Gäbe es solche Gesetze, wäre nicht im 16. Jahrhundert in Genua die Lotterie als staatlich umhegter Sonderbezirk entstanden. Reglementierung und Technisierung, verbunden mit einem karitativen Überbau, sollten einerseits das Stadtsäckel füllen, andererseits die Deklassierung der Spielwütigen verhindern. "Jeder hat seine Sternstunde, nütze sie" warb Toto-Lotto Baden-Württemberg 1970 und bediente damit jene "Traumdeuterei und Traumbücherromantik", deretwegen Österreichs Sozialdemokraten 1912 das Lotto abschaffen wollten.

Beim Roulette waltet solches Marktschreiertum nicht, und dennoch hat es in allen Schichten seine Anhänger. Das bizarrste Fundstück stammt aus der Justizvollzugsanstalt Stuttgart-Stammheim. Aus einer Kunststoffscheibe haben Gefangene eine Rouletteschüssel nachgebaut. Als Jetons dienen Garderobenmarken mit eingestanzten Nummern.
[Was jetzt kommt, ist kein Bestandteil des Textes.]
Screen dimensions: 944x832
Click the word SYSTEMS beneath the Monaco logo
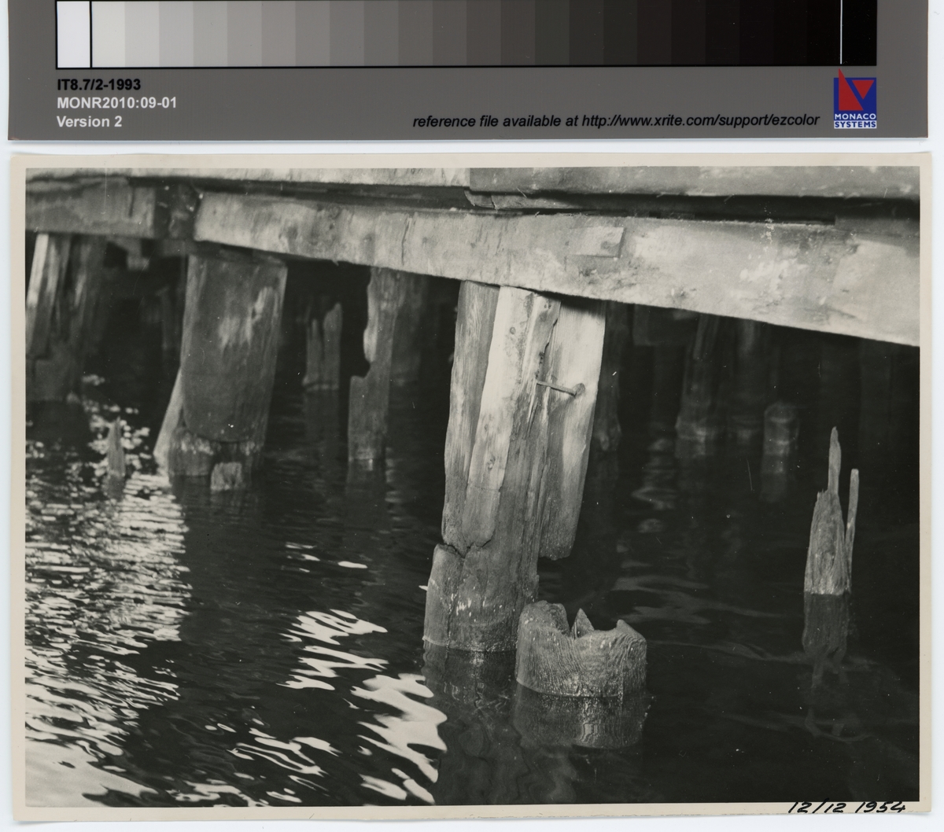click(855, 123)
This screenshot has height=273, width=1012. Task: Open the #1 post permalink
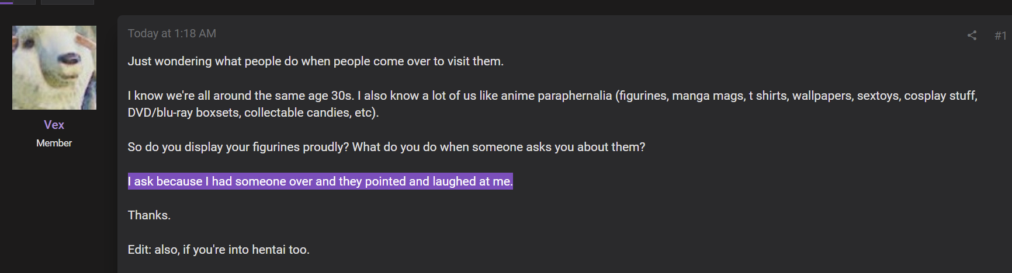point(1000,36)
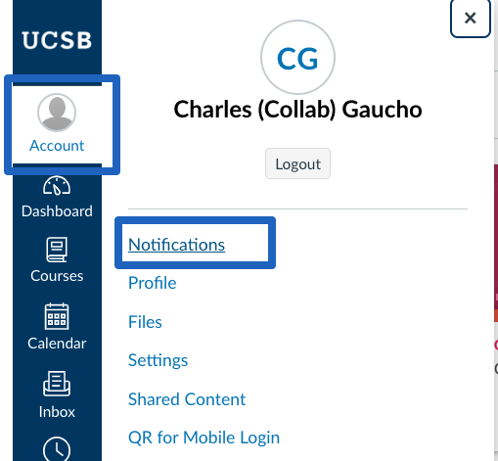Go to Settings in account menu

click(158, 360)
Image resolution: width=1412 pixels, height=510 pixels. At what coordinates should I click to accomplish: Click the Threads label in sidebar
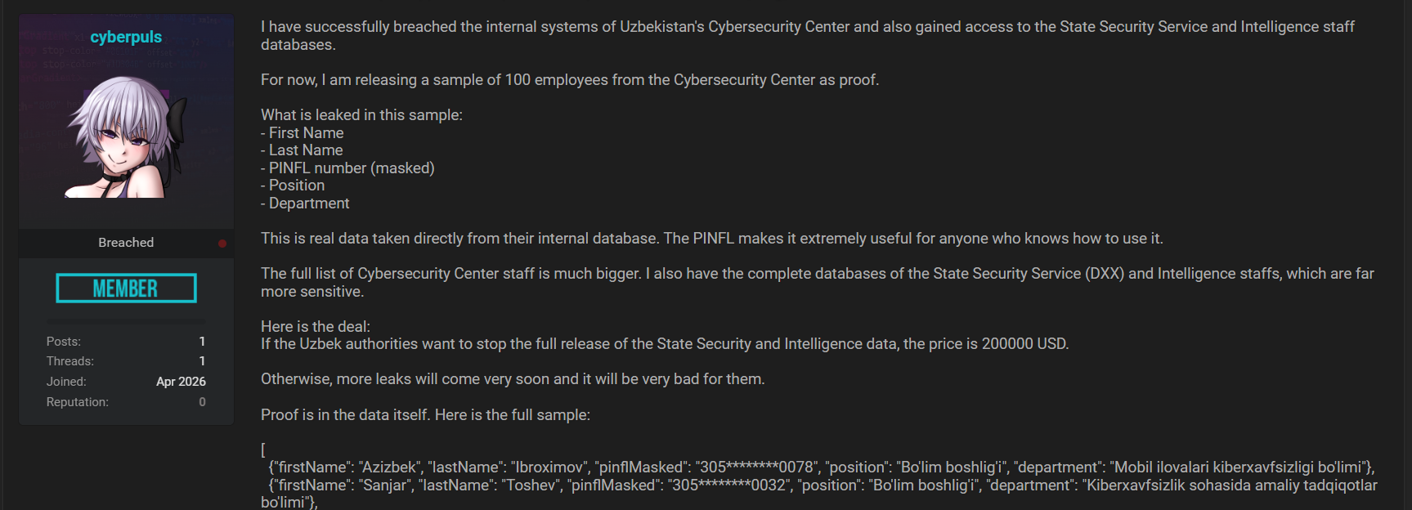70,361
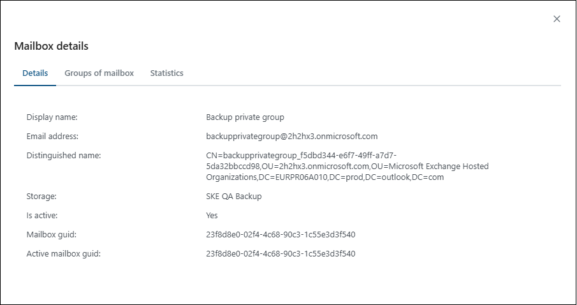Select the SKE QA Backup storage value
This screenshot has width=577, height=305.
pyautogui.click(x=234, y=197)
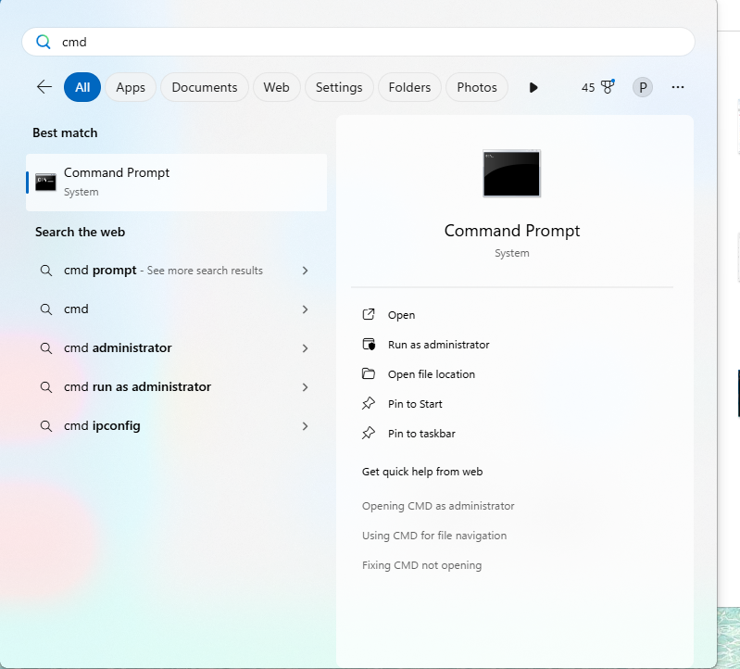This screenshot has width=740, height=669.
Task: Click the profile avatar P icon
Action: point(642,87)
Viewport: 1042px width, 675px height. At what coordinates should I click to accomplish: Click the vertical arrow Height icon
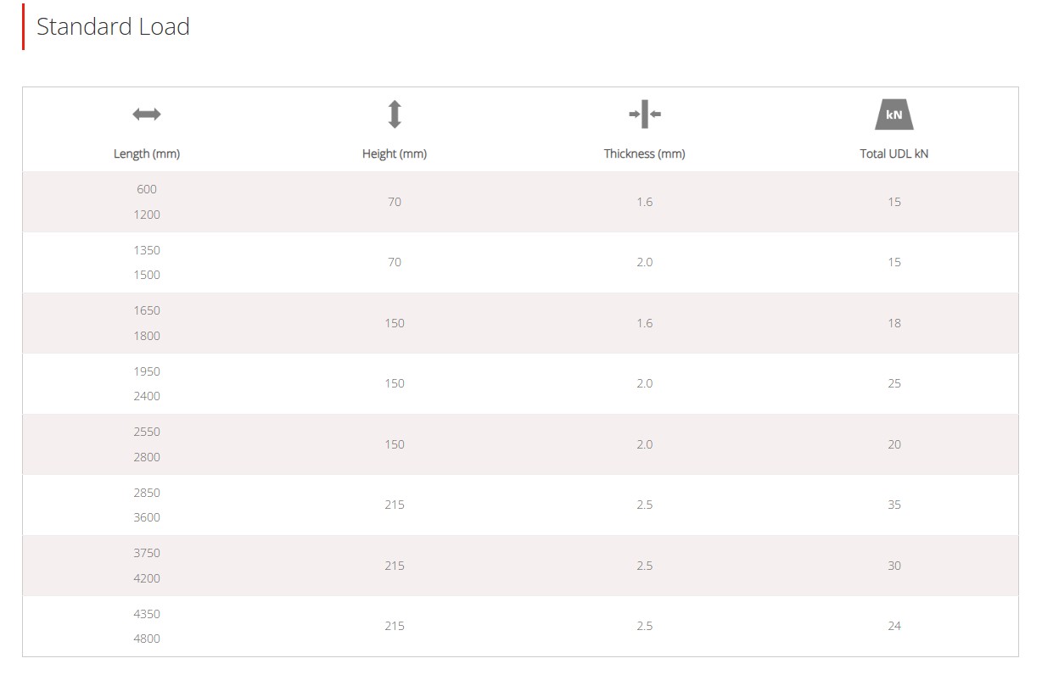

Ein handschriftlicher Spielplan ist überschrieben "Casino Stammheim". Zu derselben Zeit, da im hier nachgebauten Spielsaal zu Baden-Baden die Kugel rollte, gaben sich die Sträflinge also derselben Hoffnung hin: dass sie im Spiel Herr ihres Handelns sind.

Wäre also der Kern des Spieles seine Ermöglichung einer Freiheitserfahrung? Wer die Abgründe ahnt, in die der "Glaube an Fügung und Fatum" (Jochen Schicht) führen kann, wird da nicht folgen. Letztlich ist das Glücksspiel eine Vereinigung des Widerstreitenden, eine unwahrscheinliche Ehe von Fatalismus und Autonomie.

Volles Risiko! Glücksspiel von der Antike bis heute. Badisches Landesmuseum Karlsruhe, bis 17. August. Telefon 0721 / 926 2828. Der Katalog kostet 24,90 Euro.